As soon as the weather warms up, hundreds of lawn sprinkler systems will be reactivated. Given the almost obscenely high cost of water in our area, it is incumbent that we find ways to conserve both our wallets and a diminishing natural resource.

Environmental experts recommend watering lawns only once a day and in the early morning when evaporation is at its lowest, thus maximizing the effectiveness of the water. Sprinklers should also be carefully calibrated to ensure water is never directed onto sidewalks or driveways. Any other property runoff from gutters or sump pumps needs to be directed to grassy areas and not onto the roads or into storm sewers. Pet waste must also never be placed in our sewers as it is a major contaminant to our entire water system due to the growth of a dangerous bacteria.

Spring also brings out more residents as cabin fever finally ends. The proper maintenance of sidewalks is the first step to making the village more pedestrian friendly. Homeowners are responsible for the maintenance, repair and replacement of the sidewalks adjacent to their homes. If in disrepair and not remediated, our Public Works Department will issue a “duty to repair” notice. In turn, the village is responsible for all curbing throughout the village.

The incredibly inclement weather kept so many of us home and the traffic in our village stores suffered in consequence. As the weather improves, please use our sidewalks to head to our business district.

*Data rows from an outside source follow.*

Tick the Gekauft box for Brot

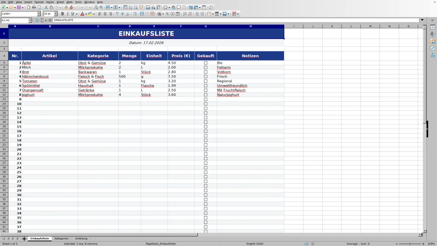(x=206, y=72)
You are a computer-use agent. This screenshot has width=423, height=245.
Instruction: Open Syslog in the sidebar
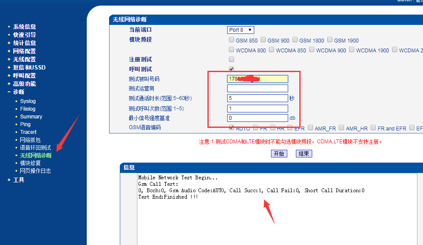pos(28,101)

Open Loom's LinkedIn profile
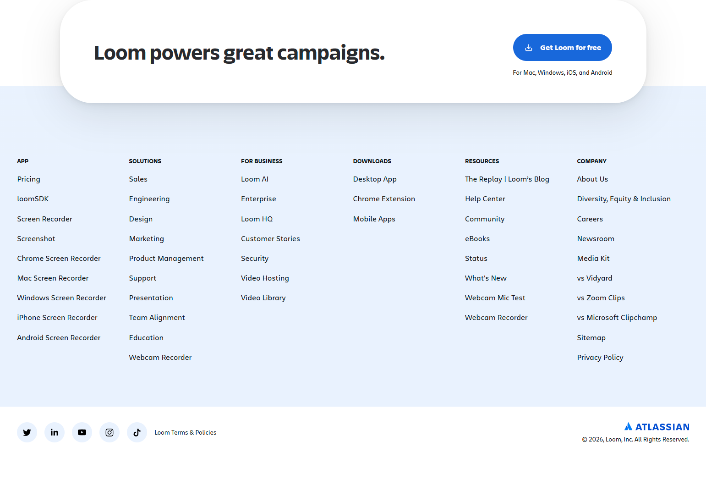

Keeping purchases local keeps needed monies local, contributes to our sales tax revenue, saves on fuel and ancillary transportation costs, encourages a walking environment, fosters a human connection between merchant and customer, reduces local property taxes and increases home values.

As illustration, for every $100 spent in one of our locally owned, independent businesses, $68 returns to our village. The same amount spent at an out-of-town mall returns $48 home and if purchased on the Internet, nothing is returned to Bronxville. With equal importance, it is plain to see none of the Internet merchants are donating to our schools and churches.

In the same spirit of local conservation and stewardship, Westchester County now allows us to recycle cereal boxes, phone books, pizza cartons, corrugated cardboard, glossy magazines and inserts, aluminum foil and trays, egg cartons and detergent bottles in addition to the obvious materials.

Similarly to shopping locally, this village stewardship practice translates into significant tax savings. Our cost of dumping non-recycled garbage into landfills or burn facilities costs upwards of $180,000 and rising yearly.

In contrast, there is no removal or tipping fee for recyclables, rather we receive money from the county’s material recovery facility based on the amount of goods we deliver to be then sold to
manufacturers.

Ending on the same theme, the village’s Green Committee will have a take back day on May 10, which is also the opening day of our outdoor farmers’ market.